Building a common economic space between Russia and the European Union has moved to a practical level. I would note here that giving this area specific substance, and general stimulating business activity in Europe as a whole, depends to a large extent on cooperation between Russia and Germany. Germany, as was stated earlier, is Russia’s main trade and economic partner. It accounts for 10% of Russian foreign trade turnover. In 2004, a record level of trade turnover was reached, according to our experts’ estimations it was $23 billion – almost one third more than in 2003. And if we calculate this by European methods, then our trade turnover has exceeded 31 million Euros.
Germany makes up more than 30% of consumption of energy resources supplied from Russia. And it is important that energy dialogue is deepened both on a bilateral basis and in the format of the European Union. I hope that there will be an interested exchange of opinions on this topic at the Russian-German Energy forum which is planned for autumn this year. Strategic decisions remain to be taken on German companies taking part in planning and building a North European gas pipeline, and in developing promising gas fields in the Russian Federation with the participation of German partners. In the framework of a multilateral consortium, our companies will work in modernising the gas transport system in Ukraine, as long as our Ukrainian partners do not change their initial plans in this project.
The Federal Chancellor and I intend to give priority attention to encouraging contacts in science-intensive industries, in science, education, research, training personnel for economics and management, and introducing and using innovative developments. To create a coordination mechanism in these spheres, a Joint statement on strategic partnership in the area of education, scientific research and innovations has been created.
In this sense, we see our presentation at the Hannover market not just as an exhibition of achievement, a window display of Russian industry. It is also a specific proposal for joint work with German and other partners.
Over 130 Russian manufacturers and scientific research associations are taking part in the fair. Priority has been given to the most attractive and promising areas of cooperation – energy, resource-saving and nanotechnologies, telecommunications and IT, space and aircraft construction.
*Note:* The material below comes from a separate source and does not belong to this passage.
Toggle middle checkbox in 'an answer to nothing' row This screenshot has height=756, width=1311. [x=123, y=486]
An important part of the Russian presentation “Russian-German Economy Day” will be a meeting of representatives from Russian and German business circles. Thus the fine tradition will be continued of direct dialogue of business elites at important bilateral events at a high level.
We also attach great importance to the fact that the Russian regions are widely represented at the fair. Practice shows that regional cooperation is the most effective and efficient mechanism of development of ties with Germany. This fully concerns Niedersachsen and its capital Hannover. We are very grateful to the leadership of this city for their friendly approach to our joint work and for giving us the chance to be here among you today.
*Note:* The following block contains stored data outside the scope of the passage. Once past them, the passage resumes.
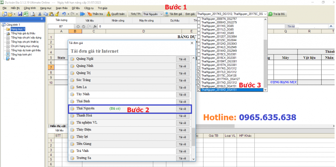The width and height of the screenshot is (336, 167).
Task: Toggle the ThaiNguyen_2015TN_DG3381 checkbox
Action: (199, 65)
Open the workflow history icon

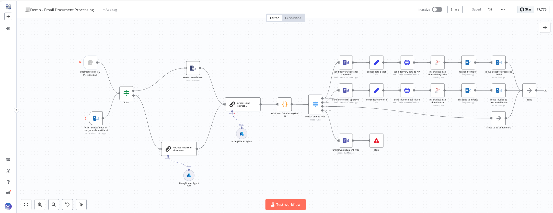(490, 9)
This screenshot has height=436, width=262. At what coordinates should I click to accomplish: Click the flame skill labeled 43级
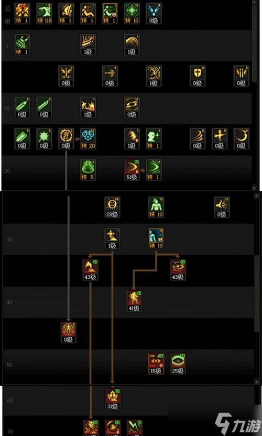[x=90, y=270]
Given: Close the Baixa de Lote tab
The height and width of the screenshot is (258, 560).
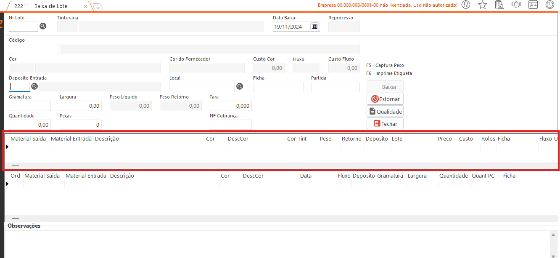Looking at the screenshot, I should click(86, 7).
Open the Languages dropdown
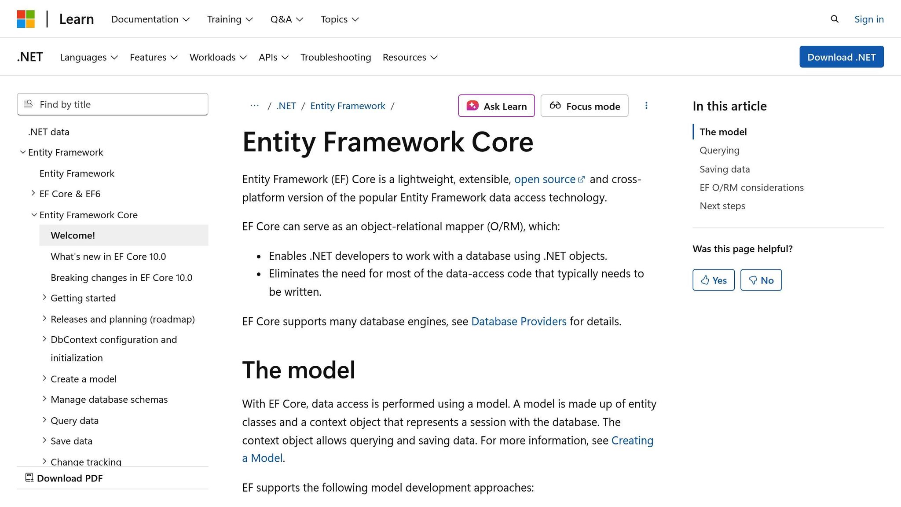This screenshot has width=901, height=507. coord(88,57)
As one of the creators of the German model of the social market economy, Ludwig Erhard, correctly noted, “Half of the economy consists of human psychology”. In the era of globalisation and swiftly developing international contacts, this statement sounds more relevant than ever before.
Today it is the trusting relations of partners and the ability to receive information at first hand that directly determine the success of business projects. I am certain that in this sense, the Hannover fair will fulfil its purpose.
I would like to wish promising contracts to the participants of the exhibition, and I also expect that visitors to the Russian exhibition will not only see our technological capabilities and achievements, but they will generally have their ideas of Russia today enriched – a dynamically developing country which is prepared for the widest and most sincere partnership.
Thank you very much for your attention.